Danielle Deibler is the Co-Founder and CEO of Marvelous.ai, an early stage startup focused on building natural language technology to discover and expose propaganda, disinformation and bias to enable advocates and policymakers to devise counter-measures and immunities. She has over 25 years in the Internet infrastructure, security, networking, interactive technology, machine learning and AI technologies. Her primary area of focus in the last 20 years has been building scalable real time interactive platforms. Previously she was CEO and Co-Founder of leading-edge Reg-Tech startup Compliance.ai. She founded Apps54 and Ignited Artists. Prior to that she was an Entrepreneur in Residence at Trinity Ventures. Deibler has held senior leadership positions in software development, engineering, business development and product management for KIXEYE, Adobe, DIGEX, and UltraDNS.

Dr. Kevin Limonier

Associate Professor and Vice-Director, Geode

Dr. Kevin Limonier is an associate professor in geography and Slavic studies at the French Institute of Geopolitics (University of Paris 8), and vice-director of Geode, a research center dedicated to the geopolitics of the datasphere. He is also head of the Observatory of the Russian-Speaking Cyberspace, a research unit dedicated to the post-soviet segment of the Digital Space as a new geopolitical and technical object of studies. He gives lectures in several universities such as Saint Cyr Coetquidan (French military academy) and has been a lecturer of geopolitics at the Russian State University for Humanities for several years.
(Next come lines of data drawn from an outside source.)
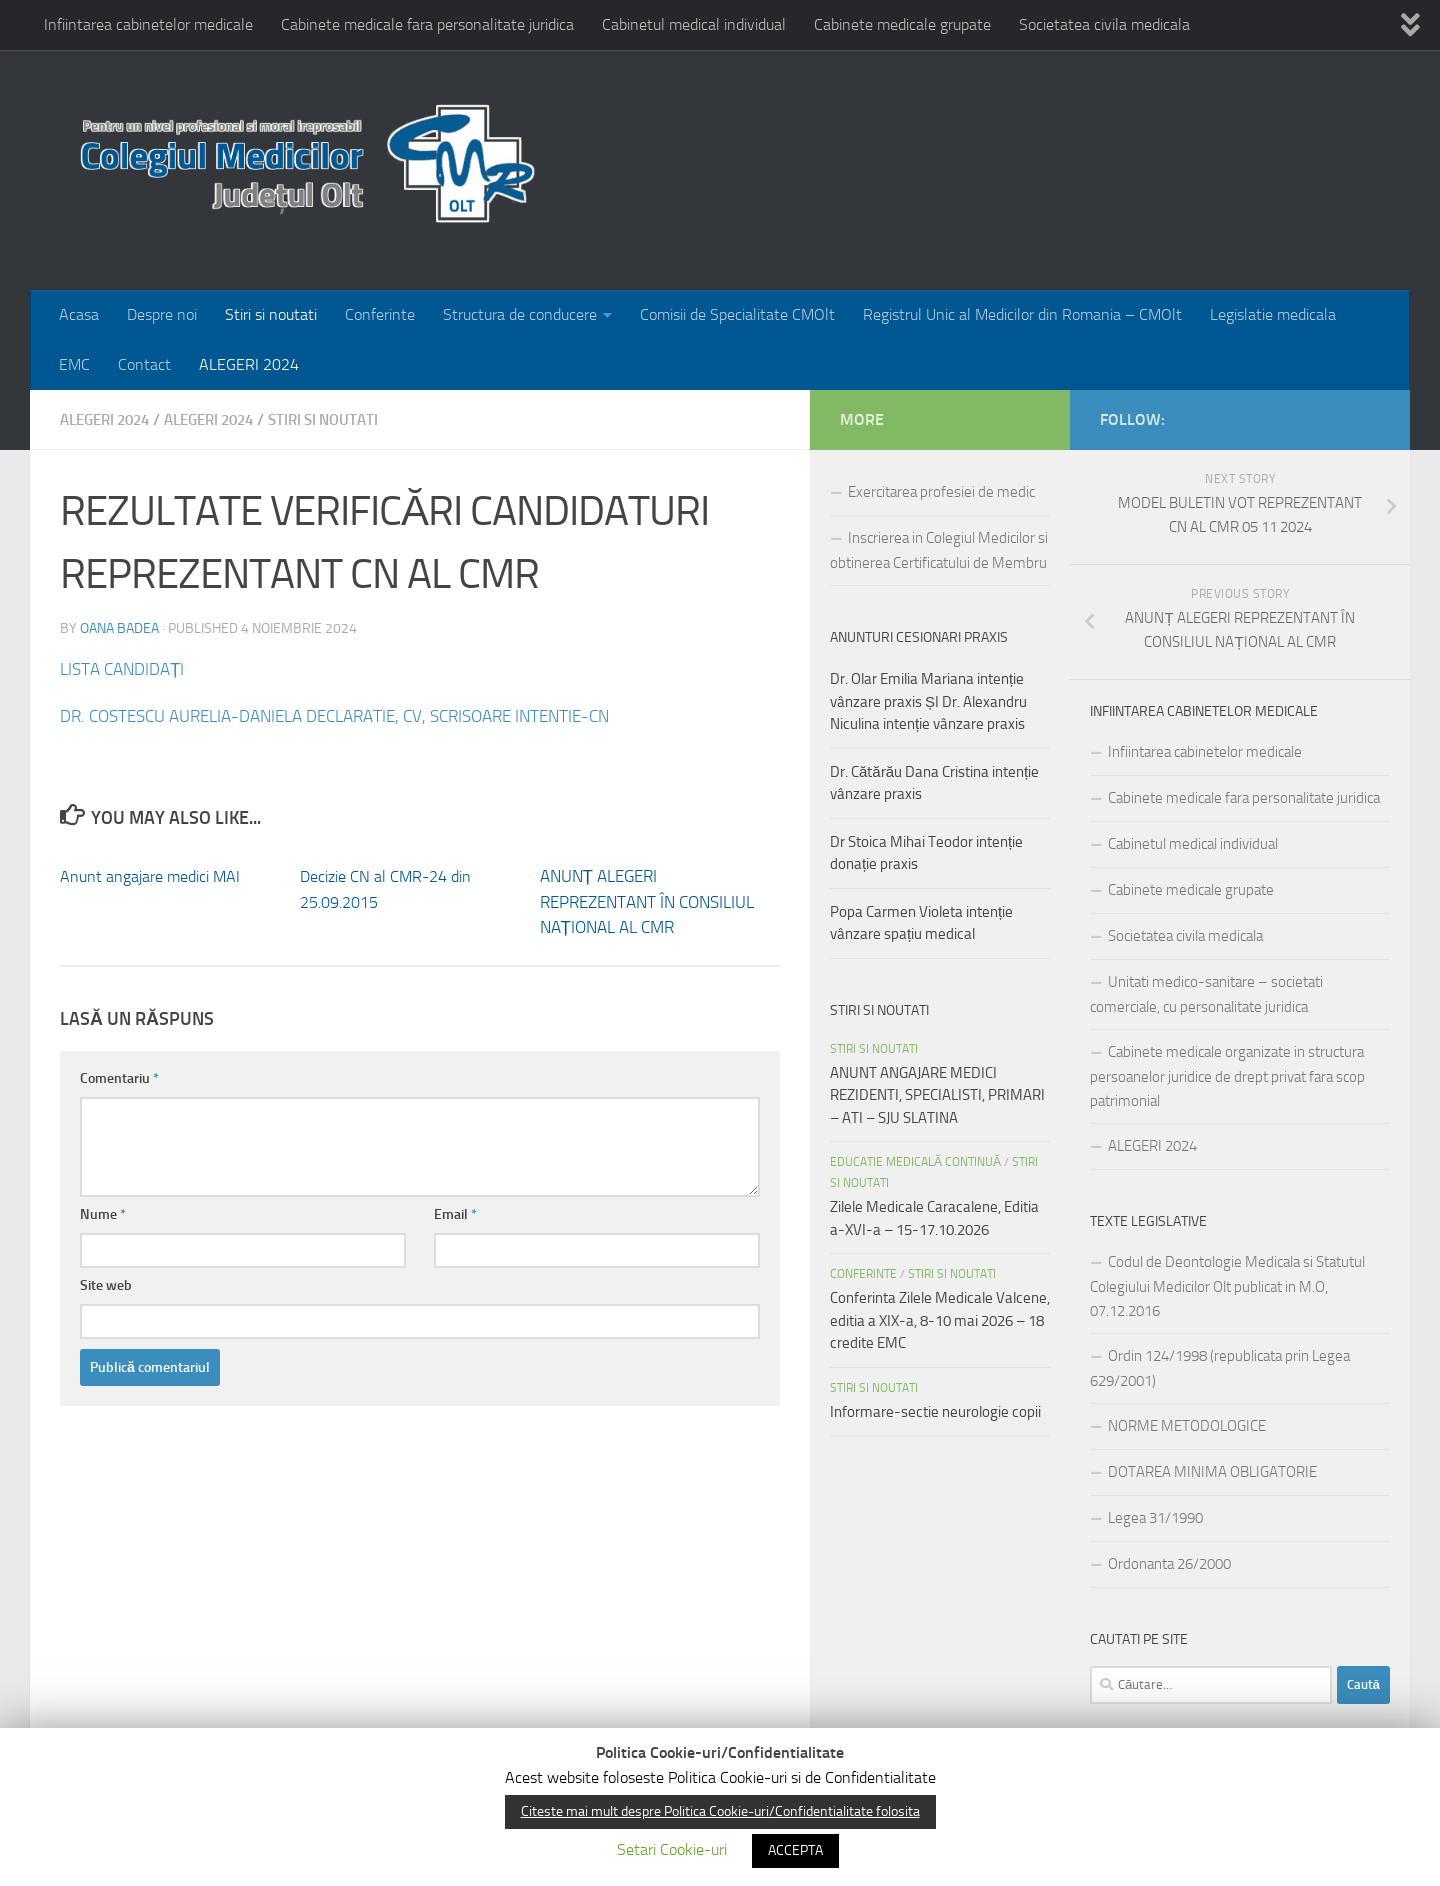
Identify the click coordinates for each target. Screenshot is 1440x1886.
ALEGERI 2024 (249, 364)
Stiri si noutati (271, 314)
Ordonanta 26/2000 (1169, 1564)
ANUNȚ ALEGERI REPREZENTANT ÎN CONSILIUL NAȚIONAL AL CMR (647, 900)
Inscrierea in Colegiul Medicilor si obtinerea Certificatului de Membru (939, 550)
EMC (74, 364)
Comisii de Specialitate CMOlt (737, 314)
His work focuses on the history and the geography of the Russian cyberspace, and on the development of new methods of Data collection and Data visualization for mapping digital exchanges, borders, and conflicts in Eurasia. He is also a specialist in innovation policies in the USSR and contemporary Russia. Dr. Limonier is an alumnus of the U.S. Department of State International Visitor Leadership Program and visited San Francisco, CA as part of his project in May 2019.